WHAT YOU ARE ASKED TO DO -
Below are records to retype exactly, except for the pictures.

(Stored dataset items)
___
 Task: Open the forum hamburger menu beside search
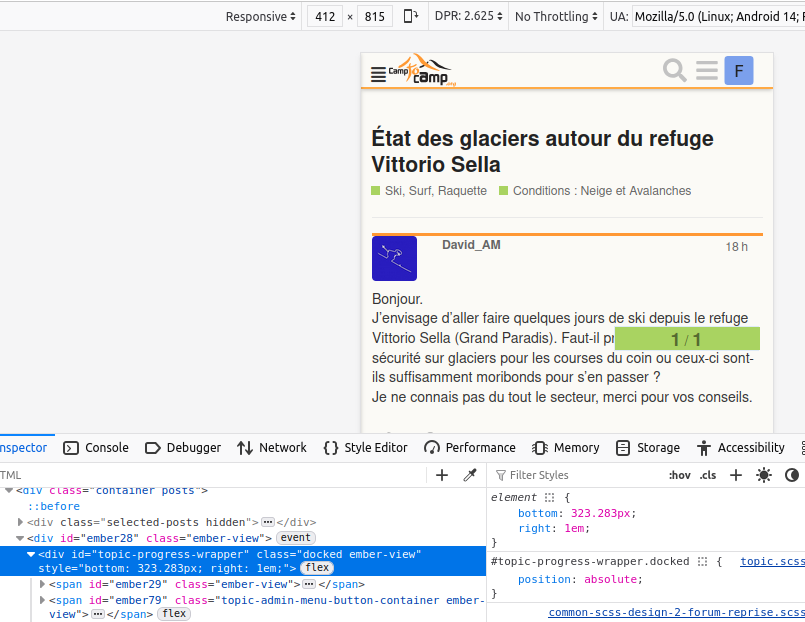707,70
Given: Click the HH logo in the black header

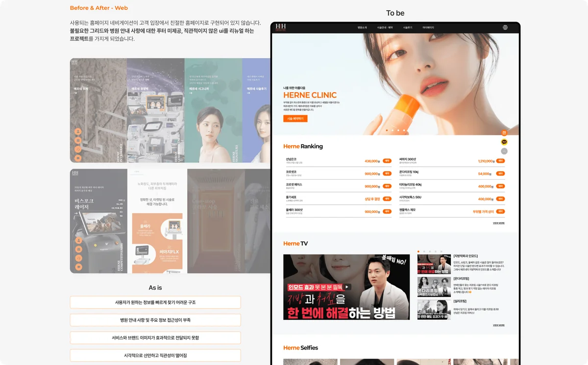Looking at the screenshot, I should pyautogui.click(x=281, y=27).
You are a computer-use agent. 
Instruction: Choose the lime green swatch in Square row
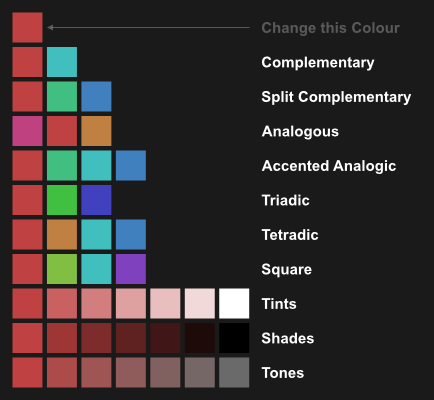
___
WRITTEN REPLY -
 Task: Open the forum hamburger menu beside search
707,70
Given: Click the HH logo in the black header

Looking at the screenshot, I should pyautogui.click(x=281, y=27).
You are a computer-use agent. 
Instruction: Choose the lime green swatch in Square row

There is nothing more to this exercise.